Modules/signalmodule.c (part 5)
Source:
cpython 3.14 @ ab2d84fe1023/Modules/signalmodule.c
This annotation covers signal registration and the wakeup fd mechanism. See modules_signal4_detail for signal.getsignal, signal.alarm, signal.pause, and the GIL interaction.
Map
| Lines | Symbol | Role |
|---|---|---|
| 1-80 | signal.signal | Register a Python signal handler |
| 81-160 | signal.set_wakeup_fd | Wake up select/poll on signal receipt |
| 161-260 | signal.raise_signal | Send a signal to the calling process |
| 261-360 | signal.sigwait | Block until one of a set of signals arrives |
| 361-500 | Signal delivery in the eval loop | How eval_breaker delivers signals |
Reading
signal.signal
// CPython: Modules/signalmodule.c:480 signal_signal_impl
static PyObject *
signal_signal_impl(PyObject *module, int signalnum, PyObject *handler)
{
/* Install handler: SIG_IGN, SIG_DFL, or a Python callable */
PyObject *old_handler = Handlers[signalnum].func;
if (PyCallable_Check(handler)) {
struct sigaction sa;
sa.sa_handler = signal_handler; /* C-level trampoline */
sa.sa_flags = SA_RESTART;
sigemptyset(&sa.sa_mask);
sigaction(signalnum, &sa, NULL);
Handlers[signalnum].func = Py_NewRef(handler);
} else if (handler == SIG_IGN_OBJ) {
signal(signalnum, SIG_IGN);
Handlers[signalnum].func = Py_NewRef(SIG_IGN_OBJ);
}
...
return old_handler;
}
signal.signal(SIGTERM, handler) installs signal_handler as the C-level handler. signal_handler sets a flag in Handlers and writes to the wakeup fd. The Python handler is called later in the eval loop, not in the C signal handler (which runs in an async-signal-unsafe context).
signal.set_wakeup_fd
// CPython: Modules/signalmodule.c:560 signal_set_wakeup_fd
static PyObject *
signal_set_wakeup_fd(PyObject *self, PyObject *args, PyObject *kwds)
{
/* Write a byte to this fd when a signal arrives, waking a
blocked select/poll/epoll call. */
int fd = PyLong_AsLong(...);
int old_fd = wakeup.fd;
wakeup.fd = fd;
wakeup.warn_on_full_buffer = warn_on_full_buffer;
return PyLong_FromLong(old_fd);
}
signal.set_wakeup_fd(r) where r is the read end of a pipe: the main loop selects on both r and network fds. On signal, a byte is written to the write end, unblocking the select.

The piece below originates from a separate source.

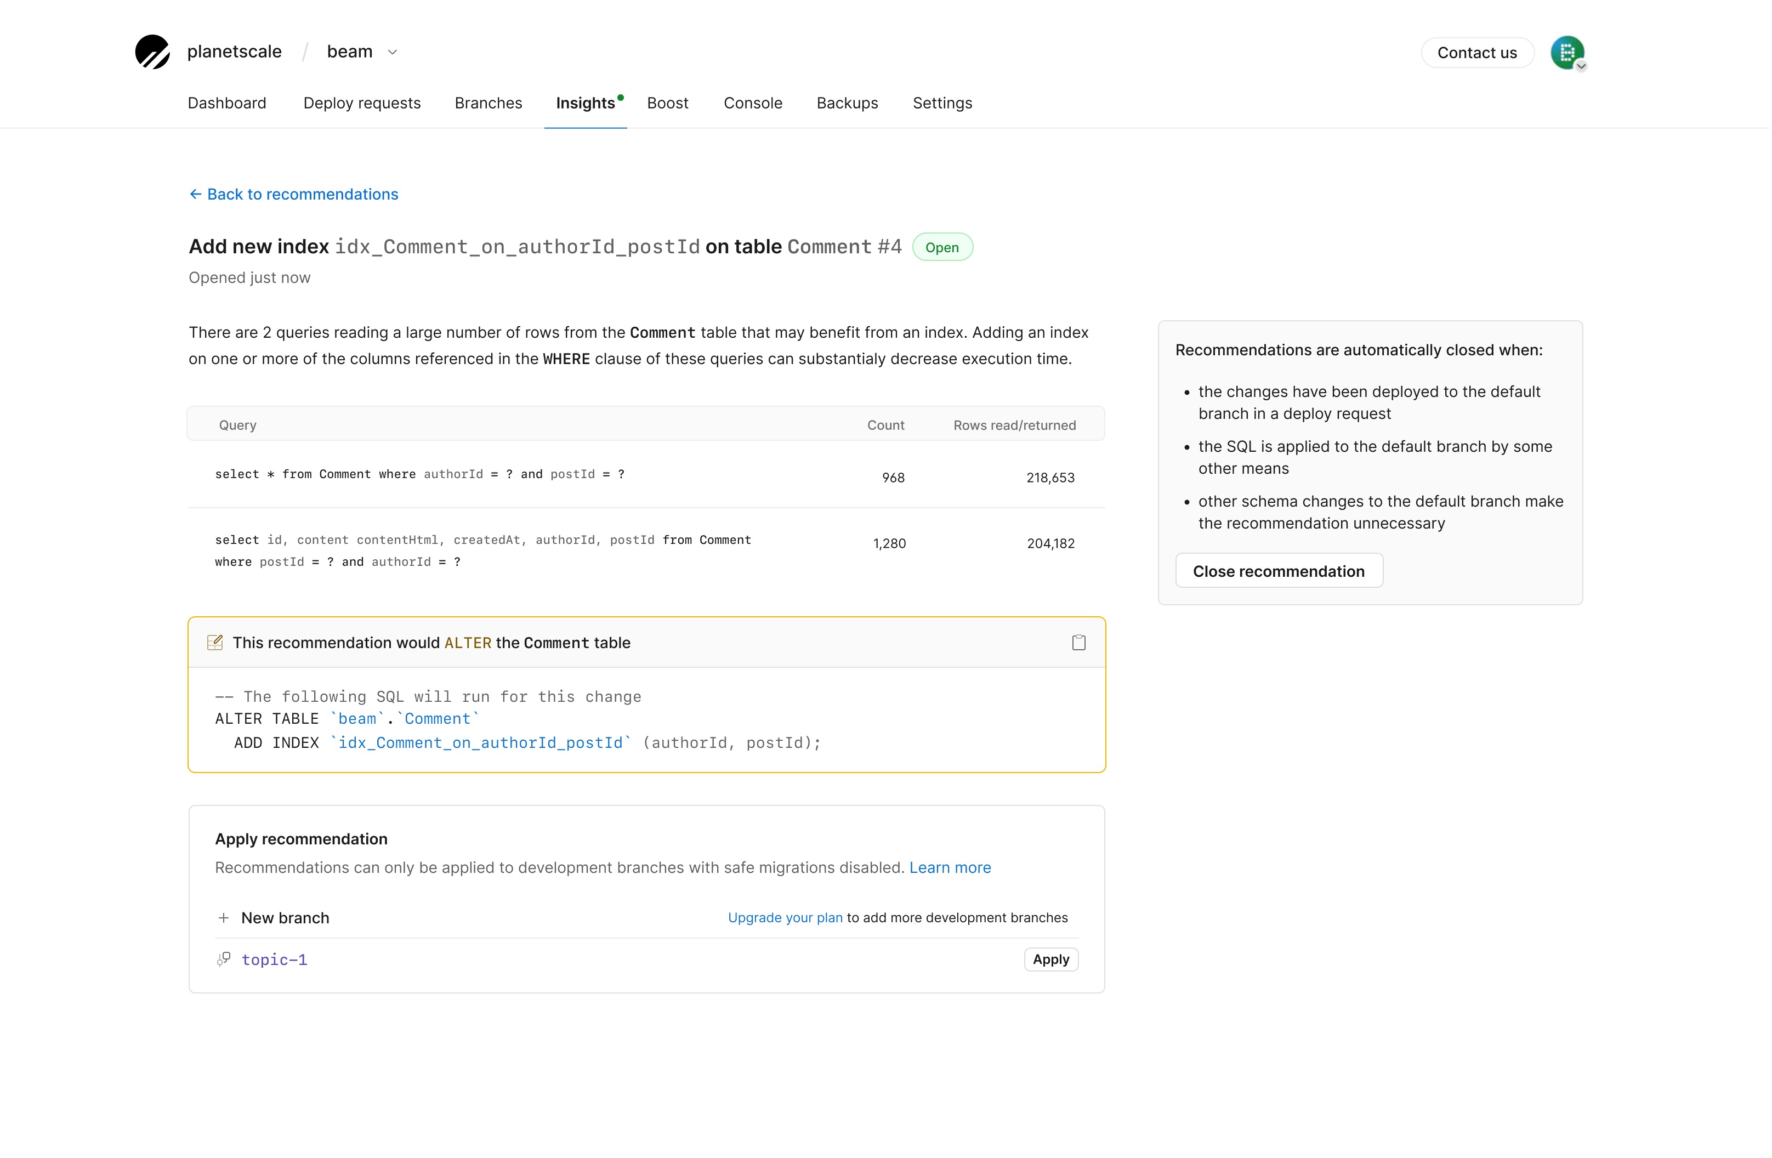The width and height of the screenshot is (1772, 1158).
Task: Click Close recommendation
Action: click(x=1279, y=570)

Signal delivery in eval loop
// CPython: Python/ceval.c:480 handle_signals
static int
handle_signals(PyThreadState *tstate)
{
/* Called when eval_breaker is set */
for (int i = 1; i < NSIG; i++) {
if (Handlers[i].tripped) {
Handlers[i].tripped = 0;
PyObject *handler = Handlers[i].func;
PyObject *args = Py_BuildValue("(iO)", i, tstate->frame);
PyObject *result = PyObject_Call(handler, args, NULL);
...
}
}
return 0;
}
Signal handlers are not called in the C signal handler. The C handler sets Handlers[i].tripped = 1 and sets eval_breaker. On the next opcode dispatch, handle_signals is called and invokes the Python handler with (signum, frame).
gopy notes
signal.signal is module/signal.Signal in module/signal/module.go. Go's os/signal.Notify is used to register a channel-based handler. set_wakeup_fd writes to the vm.WakeupFd. Signal delivery calls the Python handler via vm.CallFunction at a safe point in the eval loop.